Photodetectors could become cheaper, safer and better
Chris Edwards | 12/18/2019

Research by an interdisciplinary team in Shenzhen is heading down the path towards cheaper and more environmentally friendly photodetectors, potentially revolutionizing imaging and remote sensing. A recent paper by Southern University of Science and Technology (SUSTech) has successfully investigated the use of two-dimensional layers to develop a new type of uncooled photodetector.

The collaborative efforts of teams from SUSTech’s Department of Physics and Department of Electronic and Electrical Engineering (EEE) saw a paper published in Advanced Functional Materials (IF = 15.621). Associate Professors Zhang Liyuan (Physics), Gong Youpin (Physics), and Chen Rui (EEE) were the co-correspondent authors on the paper titled “Interlayer Transition in a vdW Heterostructure toward Ultrahigh Detectivity Shortwave Infrared Photodetectors.”

SWIR photodetectors are widely used in remote sensing, imaging, and free-space communications. However, commercial-grade SWIR photodetectors tend to use highly toxic chemicals such as mercury (Hg), cadmium (Cd), and arsenic (As). Other chemicals include tellurium (Te), iridium (In), gallium (Ga), and antimony (Sb). The compounds formed from these elements can also struggle to create a uniform structure, or offer a low yield. In some cases, they must operate at a low temperature to ensure high efficiency. There are also examples of conventional SWIR photodetectors requiring highly expensive equipment for their fabrication. Thus, a new uncooled and high-performance SWIR photodetector that is cheap and easy to manufacture is vital for the industry.
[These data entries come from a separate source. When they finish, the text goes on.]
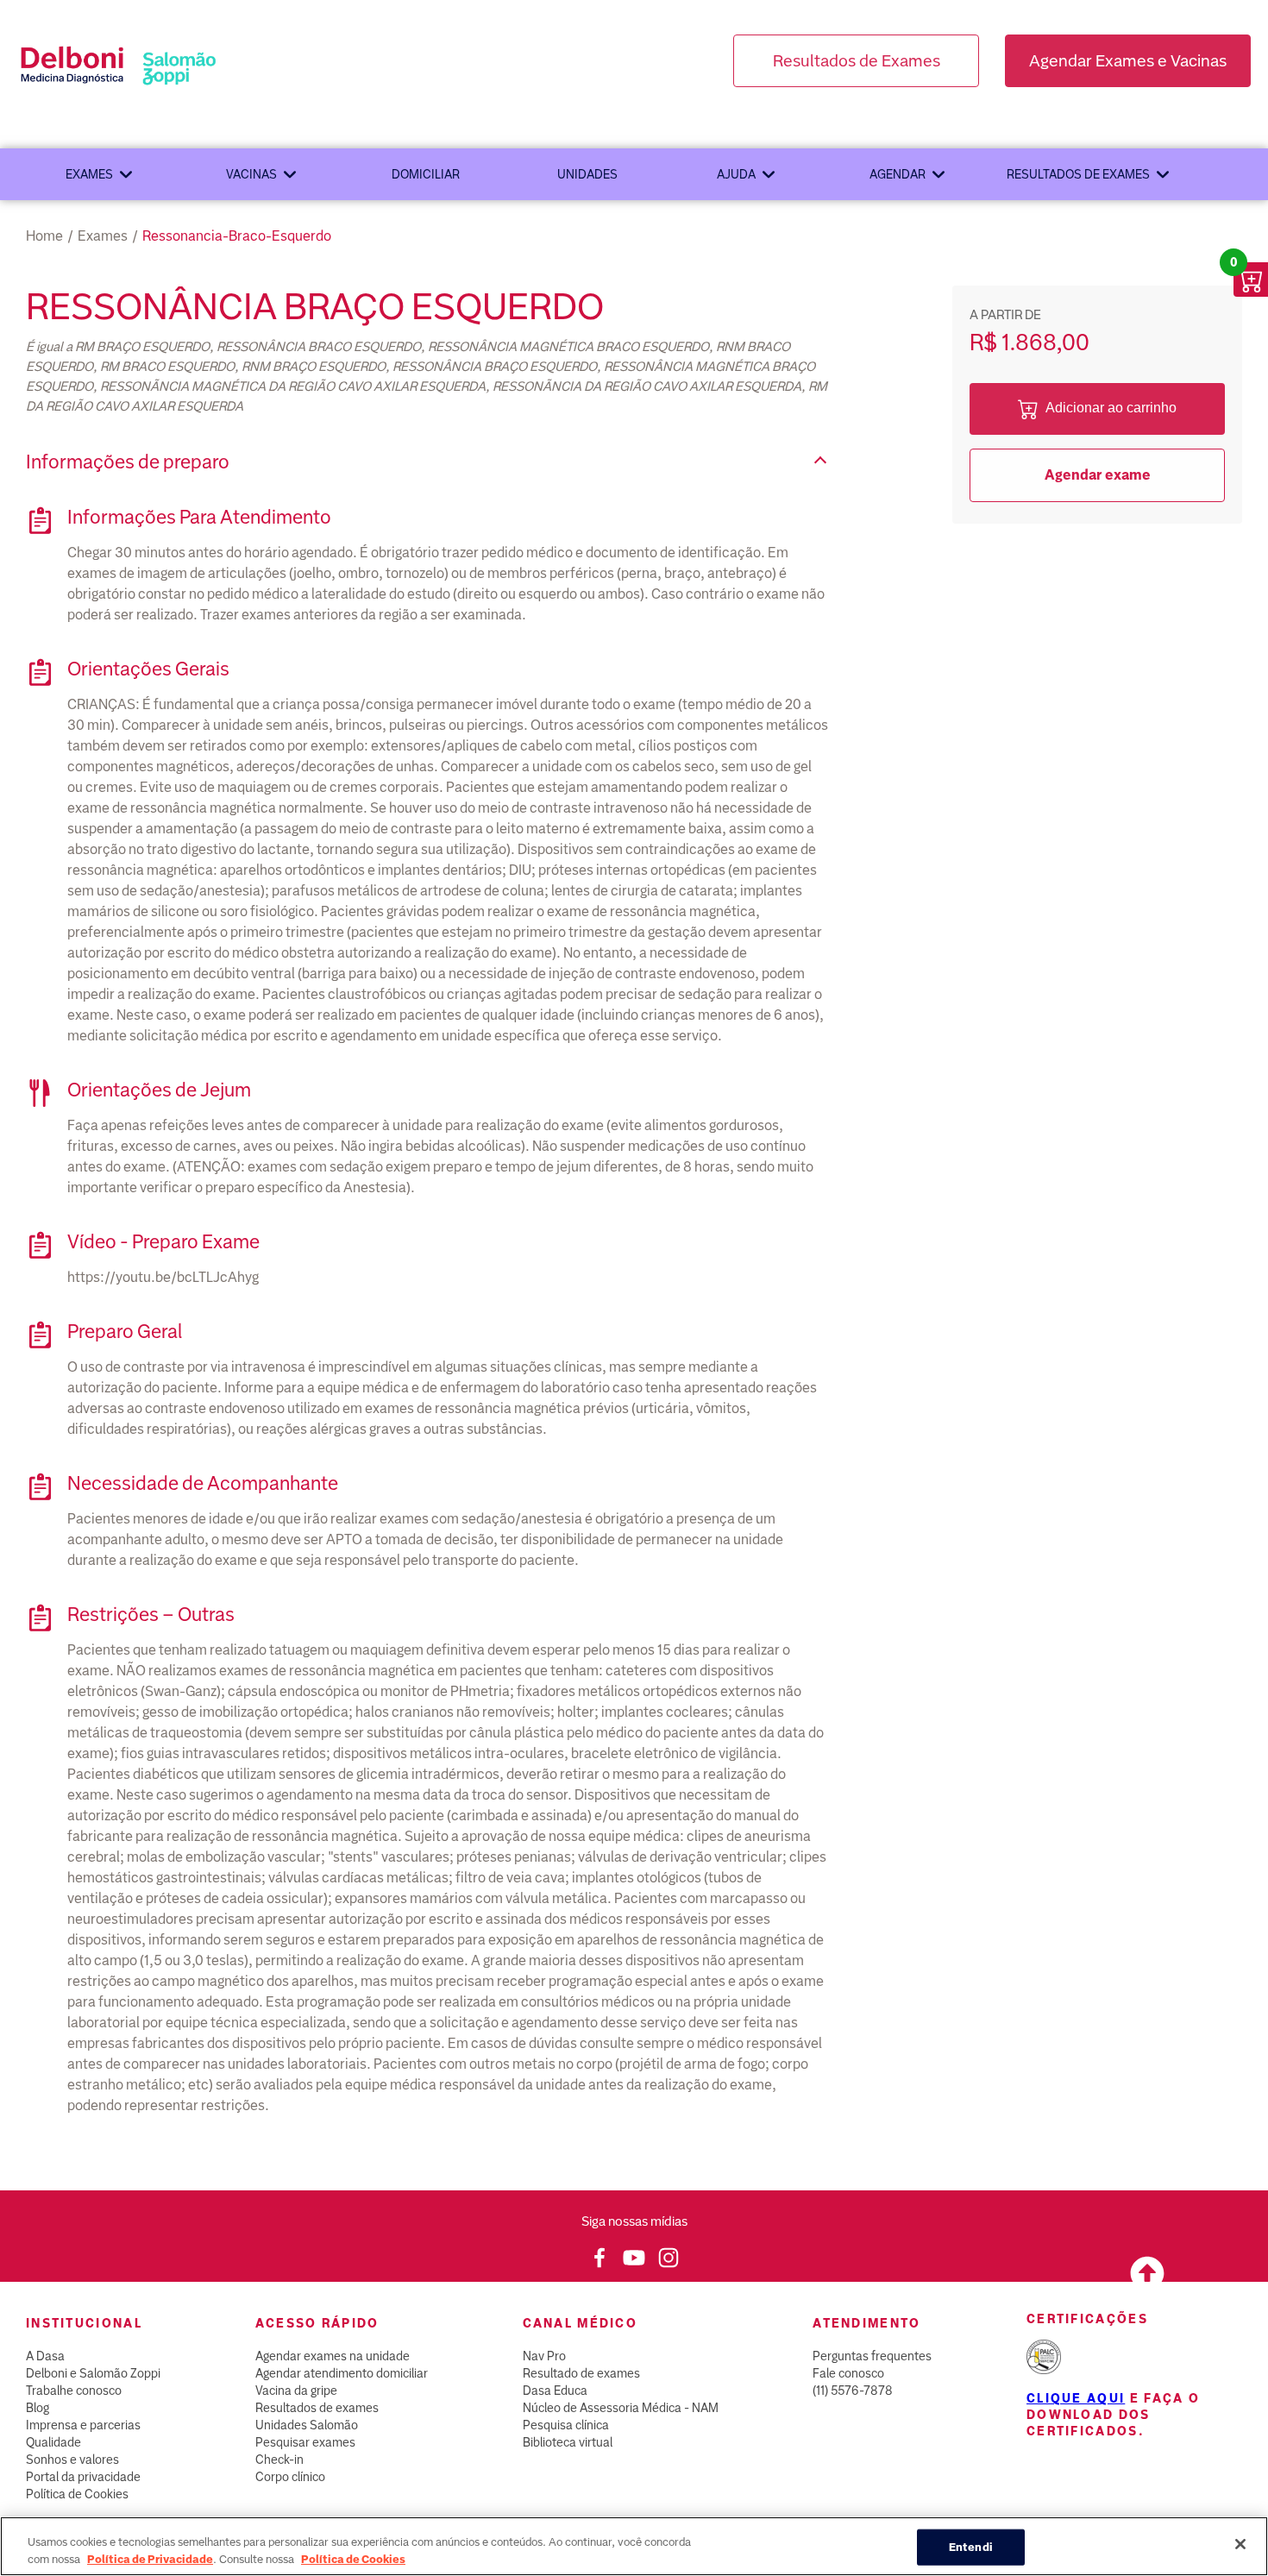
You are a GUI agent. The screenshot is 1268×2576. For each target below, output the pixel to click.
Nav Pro (544, 2356)
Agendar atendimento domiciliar (341, 2373)
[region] (634, 2546)
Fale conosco (848, 2373)
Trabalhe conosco (74, 2390)
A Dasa (45, 2356)
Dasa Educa (555, 2390)
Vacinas (251, 174)
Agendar (897, 174)
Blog (37, 2408)
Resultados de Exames (856, 61)
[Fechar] (1240, 2544)
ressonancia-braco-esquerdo (236, 236)
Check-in (279, 2459)
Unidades (587, 174)
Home (44, 236)
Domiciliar (426, 174)
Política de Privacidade (150, 2558)
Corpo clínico (290, 2477)
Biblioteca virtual (567, 2442)
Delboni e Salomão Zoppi (93, 2373)
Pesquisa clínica (566, 2425)
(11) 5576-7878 (853, 2390)
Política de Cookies (77, 2494)
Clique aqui (1075, 2398)
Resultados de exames (1078, 174)
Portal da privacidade (83, 2477)
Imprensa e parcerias (83, 2425)
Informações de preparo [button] (127, 462)
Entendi (971, 2547)
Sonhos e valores (72, 2459)
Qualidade (53, 2442)
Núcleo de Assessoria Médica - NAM (621, 2408)
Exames (89, 174)
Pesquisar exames (305, 2442)
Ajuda (736, 174)
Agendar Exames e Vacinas (1128, 61)
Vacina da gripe (296, 2390)
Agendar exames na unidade (332, 2356)
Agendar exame (1098, 475)
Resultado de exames (581, 2373)
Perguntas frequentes (872, 2356)
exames (103, 236)
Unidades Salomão (306, 2425)
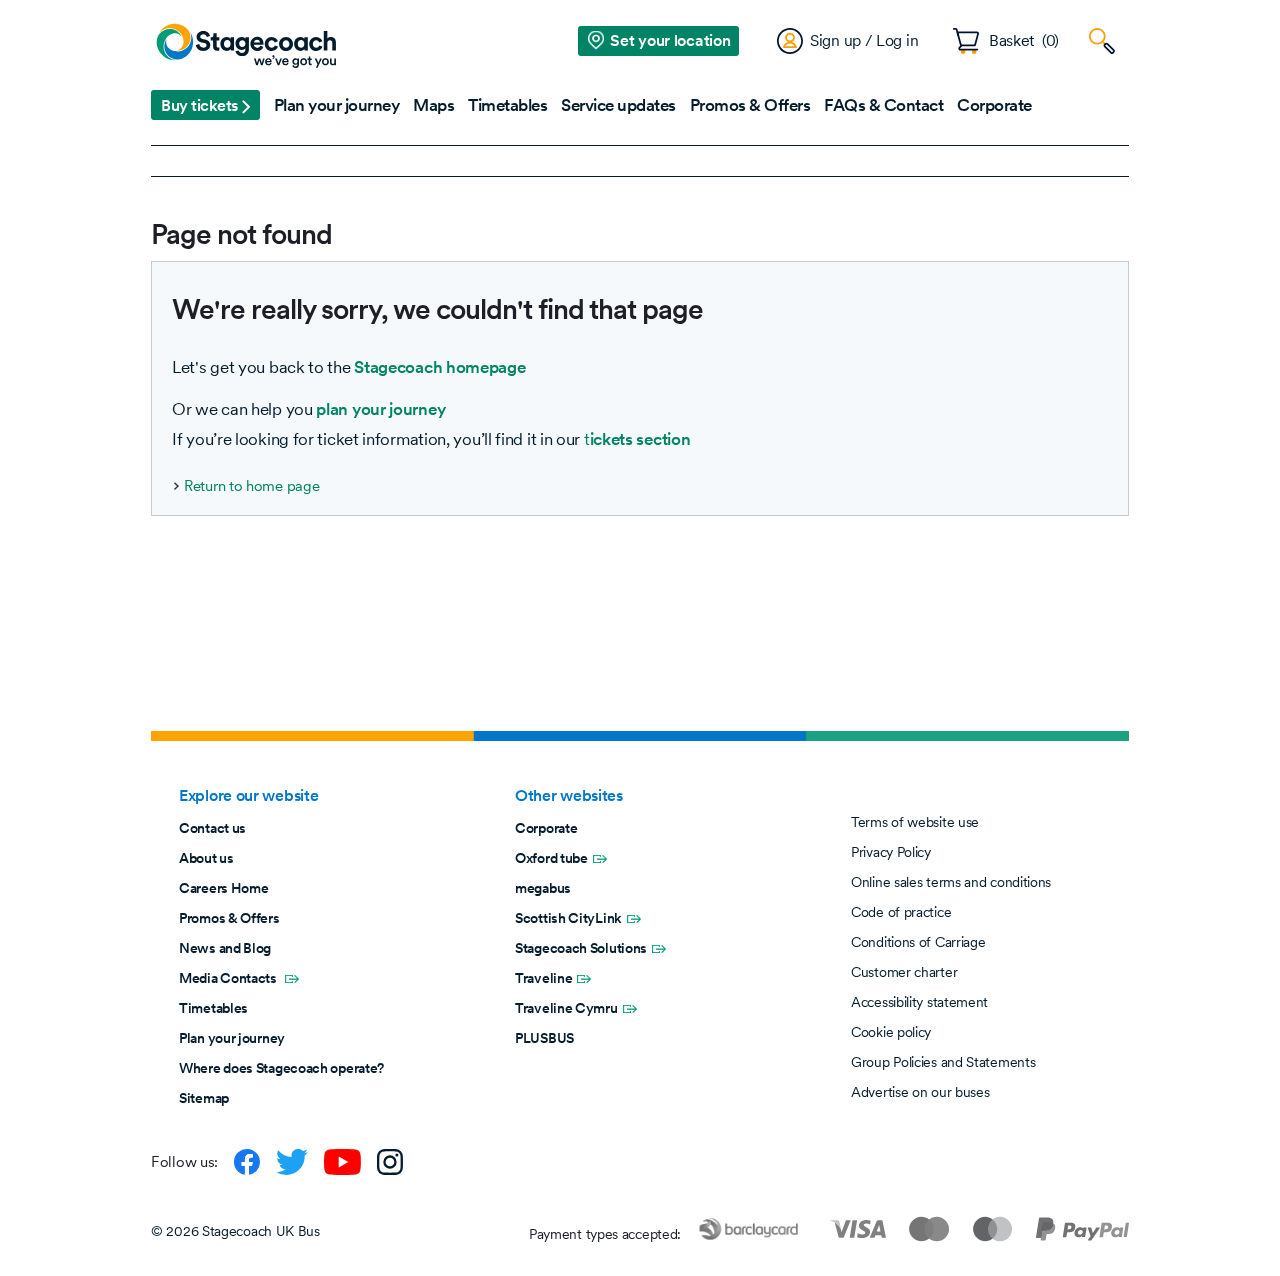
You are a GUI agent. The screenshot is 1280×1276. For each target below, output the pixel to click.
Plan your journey (232, 1038)
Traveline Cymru (566, 1008)
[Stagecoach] (246, 47)
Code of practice (901, 912)
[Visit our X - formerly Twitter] (292, 1162)
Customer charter (904, 972)
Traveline (543, 978)
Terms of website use (915, 822)
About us (206, 858)
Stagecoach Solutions (581, 948)
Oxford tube (551, 858)
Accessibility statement (919, 1002)
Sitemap (204, 1098)
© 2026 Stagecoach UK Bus (235, 1231)
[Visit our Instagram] (390, 1162)
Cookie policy (891, 1032)
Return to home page (251, 486)
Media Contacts (229, 978)
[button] (205, 105)
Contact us (212, 828)
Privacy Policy (891, 852)
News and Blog (225, 948)
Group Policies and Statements (943, 1062)
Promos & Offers (229, 918)
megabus (543, 888)
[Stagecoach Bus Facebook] (247, 1162)
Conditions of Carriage (918, 942)
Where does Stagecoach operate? (281, 1068)
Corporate (546, 828)
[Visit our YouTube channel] (342, 1162)
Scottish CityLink (568, 918)
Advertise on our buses (920, 1092)
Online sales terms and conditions (951, 882)
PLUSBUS (544, 1038)
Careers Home (223, 888)
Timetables (213, 1008)
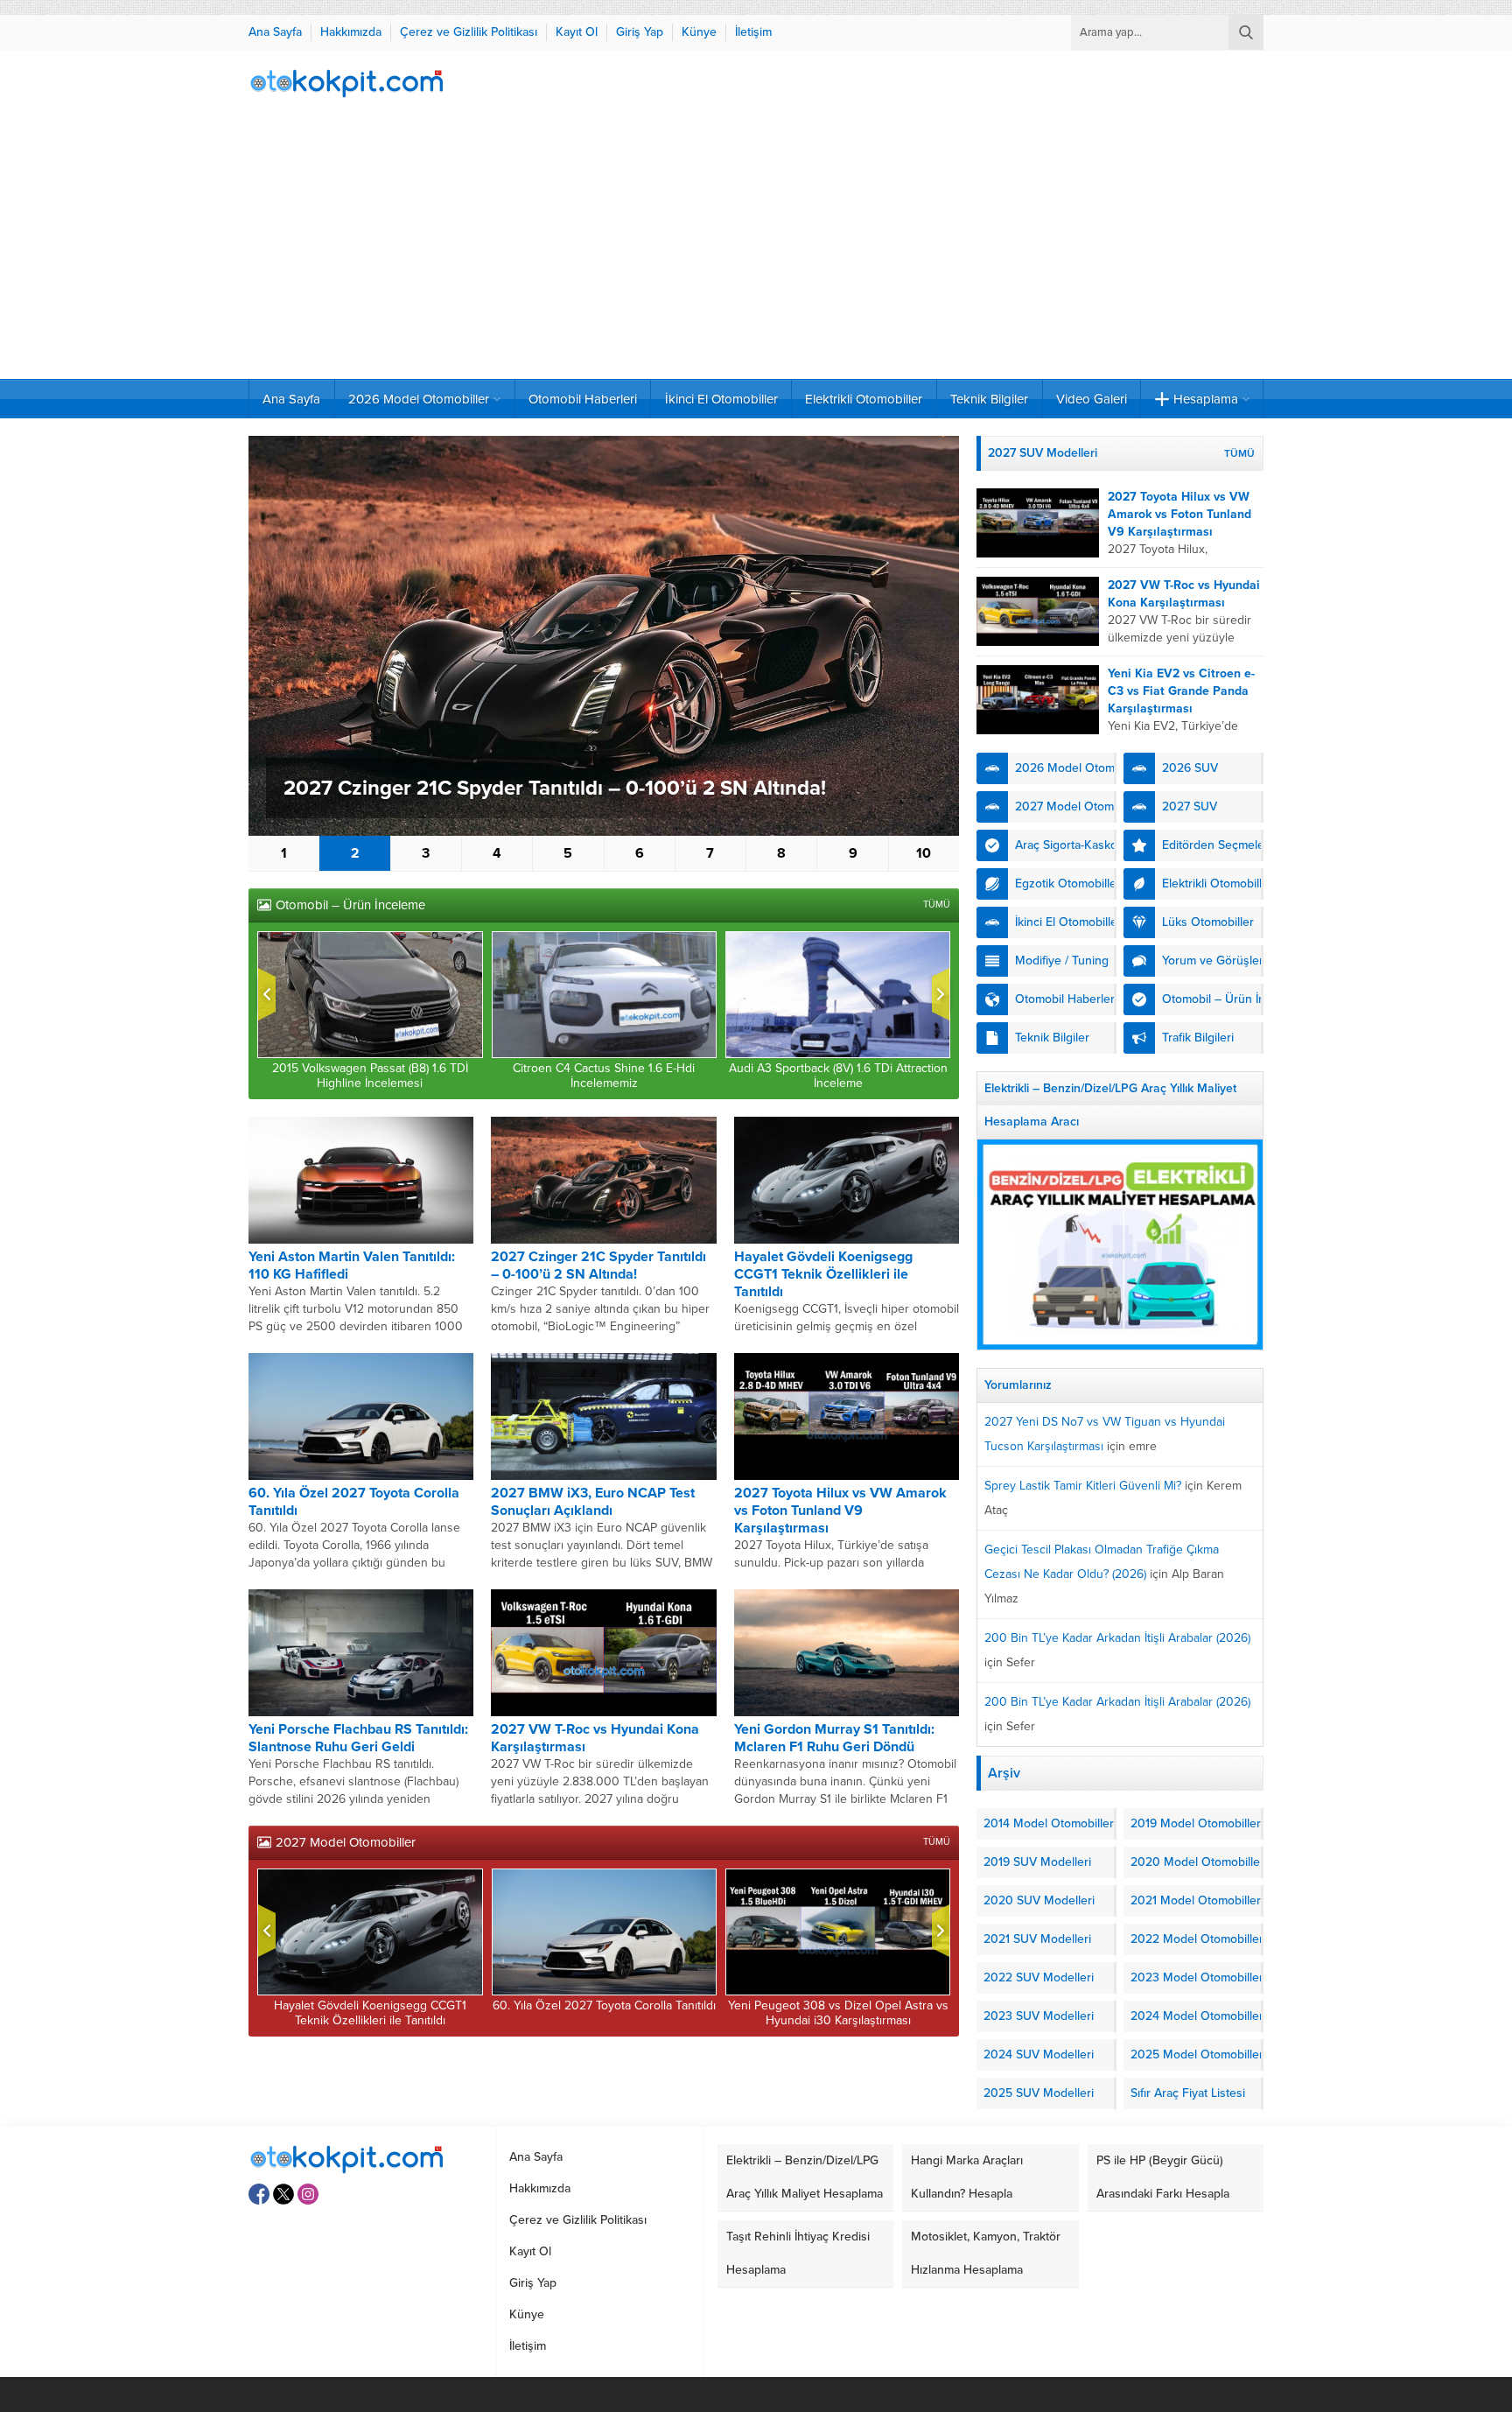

The research team studied GaTe/InSe van der Waals (vdW) type II semiconductor heterojunctions. They applied 2D layered material (2DLMs) vdW heterojunction band engineering, which saw a smaller band-gap and improved photodetection. Their research found that the band-gap reduced from ~1.3 eV to ~0.5 eV, reflecting significantly improved detection capacity at the 1.0–1.55 μm band. These results are comparable to the most recent commercial models.

The most crucial point is that 2DLMs vdW heterojunctions with a new mechanism can provide a feasible new strategy for developing high-performance SWIR devices. There is potential for their application in longer wavelengths, which would surpass previous limitations of the constituent atomic layers in the field. It is also possible that this new development could lead to flexible optoelectronic devices.

Figure 1: Device structure and photodetection performance. (A) 3D device structure diagram; (b) Total and partial (based on atomic types) density of states in the GaTe/InSe heterojunction; (c) GaTe/InSe type II energy schematic diagram of band arrangement; (d) Responsivity as a function of the wavelength obtained in the GaTe/InSe vdW heterostructure (red) and individual InSe (olive) and GaTe (blue) devices. (e) D* as a function of the wavelength obtained at Vds = 1 V and Vds = 5 V (inset).

Research Assistant Qi Tailei and Research Associate Professor Gong Youpin were the co-first authors of the paper. Professor Judy Z. Wu of the University of Kansas and Professor Ridwan Sakidja of Missouri State University also made vital contributions to the research. Other contributing institutions included the Shenzhen Institute for Quantum Science and Engineering (SIQSE) and the Beijing National Laboratory for Condensed Matter Physics and Institute of Physics, Chinese Academy of Sciences (CAS).

The work was supported by the Shenzhen Science and Technology Innovation Commission, the Guangdong Innovative and Entrepreneurial Research Team Program, the National Natural Science Foundation of China (NSFC), the Shenzhen Science and Technology Innovation Commission, the US National Science Foundation and the United States Army Research Office.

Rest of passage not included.